---------- СТРАНИЦА

МАРКС говорил, что, когда история повторяется, трагедия превращается в фарс, и так называемая война с банками, начавшаяся в 1832 году, является наглядным тому подтверждением. Это вновь должно было стать столкновением между Гамильтоном и Джефферсоном — городской финансист ведет пикировку с сельским мудрецом. Но получилась оперетта с картонными мечами, ухмыляющимся злодеем, словами президента «Клянусь Богом!» и ролями, исполненными заново сорок лет спустя.
Биддл с легкостью очаровывал, что иногда казалось людям проявлением неискренности. Джексон мог изображать приступы неистовой ярости, заставлявшие его жертв пристыженно спрашивать себя, не угробили ли они старика; существует предположение, что нападки Джексона на Биддла и Банк были чем-то вроде трюка. О присутствии заплатившей за спектакль публики никто не забывал. Во время последнего возвращения из Вашингтона в 1837 году Джексон раздал 150 полудолларовых монет детям, приговаривая их родителям: «Вот орел нашей страны. Пусть те, кто сейчас совсем мал. подрежут ему крылья, но научите их любить и защищать его». Чувства были неподдельны, именно это делало борьбу интересной.
Деньги в Америке вели себя неправильно. Филадельфия должна была об этом знать в первую очередь, поскольку сама взвалила на себя долг знать о стране все. Но даже иностранцы, которых город притягивал, как самое замечательное место в США, признавали, что тот совсем не похож на остальную Америку.
Страна вовсе не была уверенной в своих силах, цветущей или преуспевающей. Скорее, ее массово охватила смесь тревоги и надежды. Жизнь казалась суровой и неустроенной, велась в неистовом возбуждении и неотвязном страхе неудачи не только на отодвигающейся все дальше на запад границе. Это была страна — множество стран, — где на смену ясности Старого Света, сколь бы тесной и удушливой та ни была, пришли ослепительные до боли возможности и сумрачные перспективы поражения.

--------------------

## ПИСЬМЕННОЕ ЗАДАНИЕ A
Пожалуйста, замените «Publications» на «Settings» в записях от строки с «You are a computer-use» до строки с «(x=821, y=121)» и приведите эти строки целиком, больше ничего в них не меняя.
## ПИСЬМЕННОЕ ЗАДАНИЕ B
Допишите продолжение текста о войне Джексона с Банком, начиная сразу после его последнего предложения.

---------- ВХОДНЫЕ ДАННЫЕ

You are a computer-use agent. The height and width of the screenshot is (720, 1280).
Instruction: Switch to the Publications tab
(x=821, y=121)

--------------------
---------- ВХОДНЫЕ ДАННЫЕ

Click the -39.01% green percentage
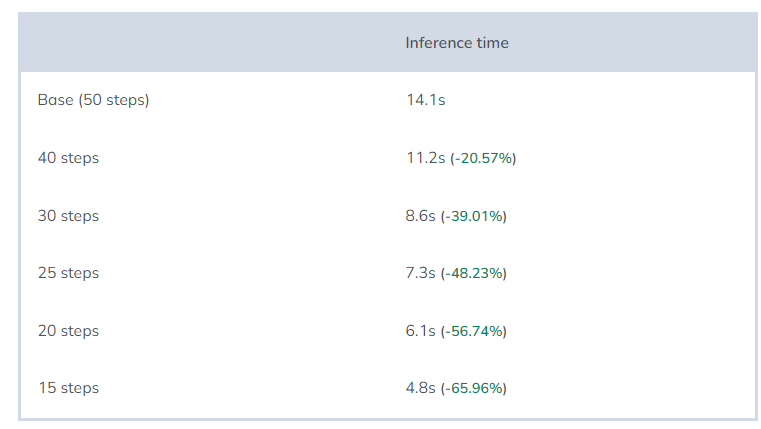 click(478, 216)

--------------------

## ПИСЬМЕННЫЙ ОТВЕТ A
You are a computer-use agent. The height and width of the screenshot is (720, 1280).
Instruction: Switch to the Settings tab
(x=821, y=121)

## ПИСЬМЕННЫЙ ОТВЕТ B
10. Беспокойные деньги
Источники беспокойства — Детекторы подделок — «Саквояжники» — Мошенники — Банкноты спекулятивных банков
Признавшись Биддлу в своем страхе перед банками, Джексон занял стратегически выгодную позицию. Он был избран без всякой связной программы, просто как генерал и человек, побивший англичан под Новым Орлеаном. Противники пытались повернуть это обстоятельство против него: рисовали Джексона военным вождем, который погубит страну, как Наполеон погубил Францию. Он безрассудно растопчет тщательно выстроенную систему сдержек и противовесов, ограничивавших главу исполнительной власти. Но другим он казался последним представителем революционного поколения в политике, и было не найти более подходящего человека, который укрепил бы основополагающие принципы республики. Джексон имел бешеную популярность. Огромная толпа следовала за ним к Капитолию на его инаугурацию в качестве президента и одобрительно загудела, когда он нарушил традицию и вежливо ей поклонился. Она сочла, что ее пригласили в Белый дом, где истоптала шелковую обивку мебели, на которую люди забирались, чтобы получше видеть, съела все приготовленное мороженое, перебила посуду и уплела золотыми ложками желе. В конечном счете ее пришлось выманивать обратно на лужайку дымящимися котлами горячего пунша: окна распахнули, чтобы помочь массе народа выбраться наружу. Сторонники Джексона сочли, что день прошел неплохо. Впоследствии при Джексоне Белый дом был открыт для всех желающих: «От вице-президента до пьяного копателя канав в грязном плаще в красную клетку, — как заметил один очевидец. — Это зрелище поражает своей демократичностью, но, по правде сказать, она вызывает у меня отвращение».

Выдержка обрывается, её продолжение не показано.